- _REQUIRED WORK_
After locating the line with "Historie (73, 306)", retype it and every later line exactly, stopping at the end of the records.

- _PROVIDED MATERIAL_
◇ ◇ ◇

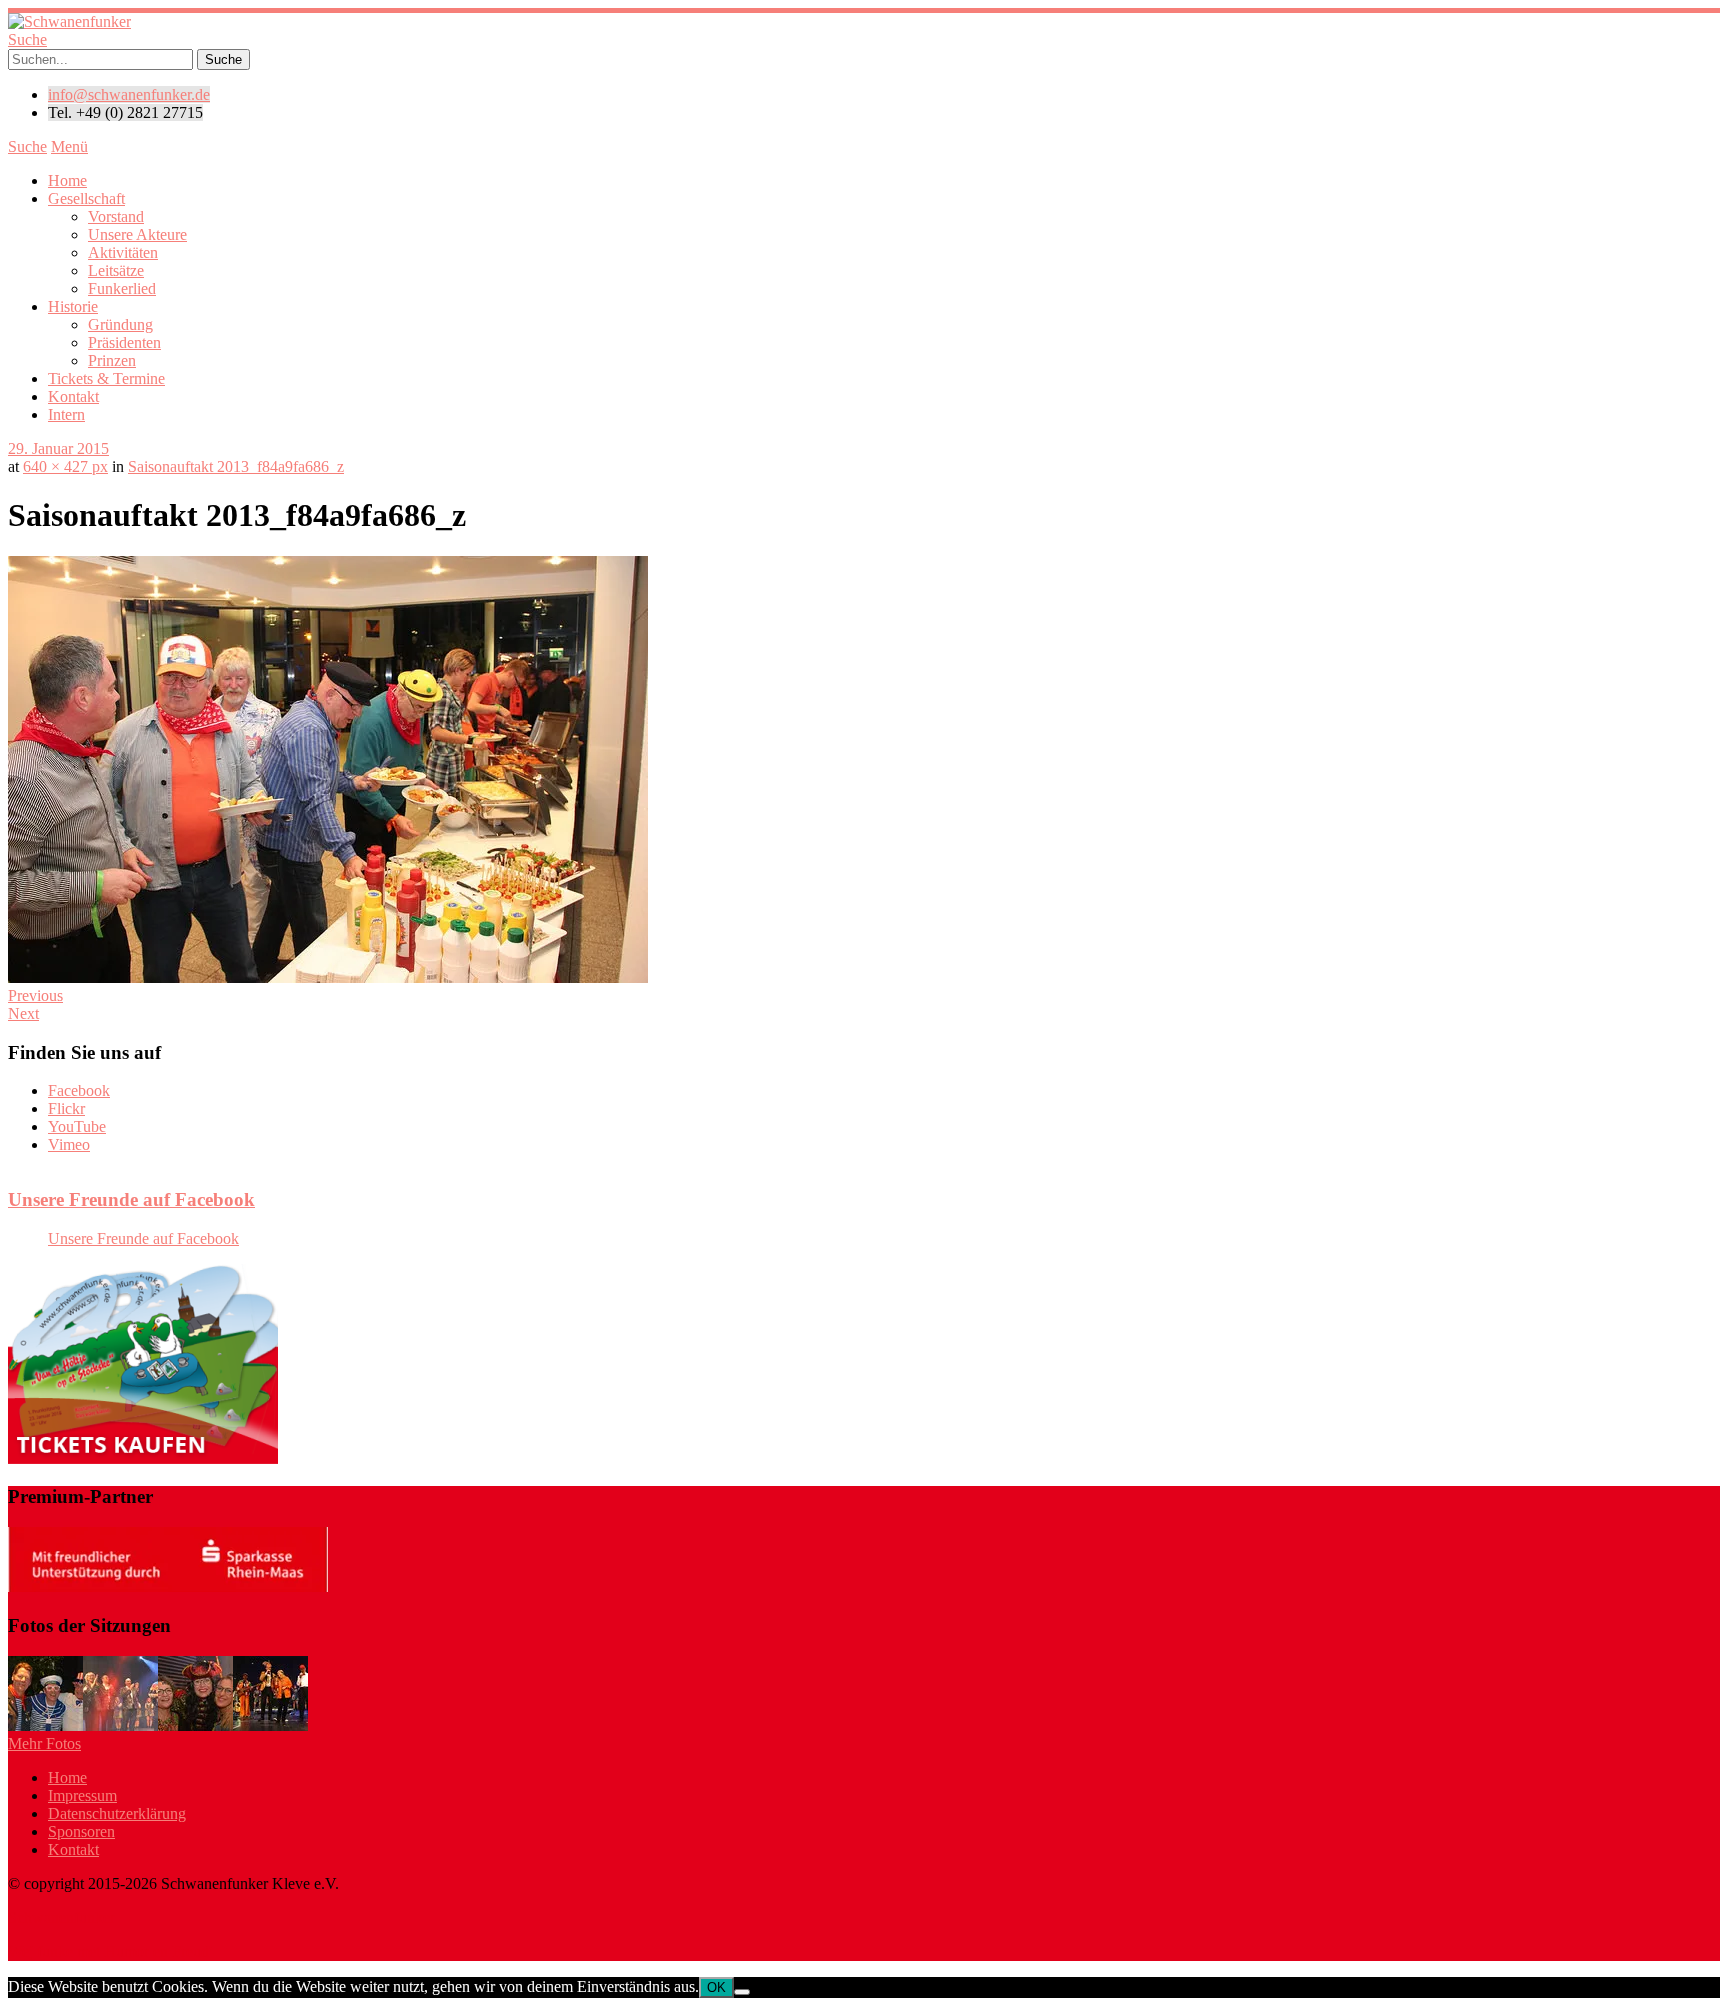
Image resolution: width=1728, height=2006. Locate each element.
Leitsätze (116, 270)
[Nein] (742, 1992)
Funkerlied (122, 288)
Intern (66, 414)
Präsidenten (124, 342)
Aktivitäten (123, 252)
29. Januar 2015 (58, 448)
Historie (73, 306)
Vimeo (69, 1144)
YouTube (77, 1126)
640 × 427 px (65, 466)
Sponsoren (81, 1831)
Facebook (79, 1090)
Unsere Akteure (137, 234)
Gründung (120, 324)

◇ ◇ ◇

- _RESULT OF THE TASK_
Historie (73, 306)
Vimeo (69, 1144)
YouTube (77, 1126)
640 × 427 px (65, 466)
Sponsoren (81, 1831)
Facebook (79, 1090)
Unsere Akteure (137, 234)
Gründung (120, 324)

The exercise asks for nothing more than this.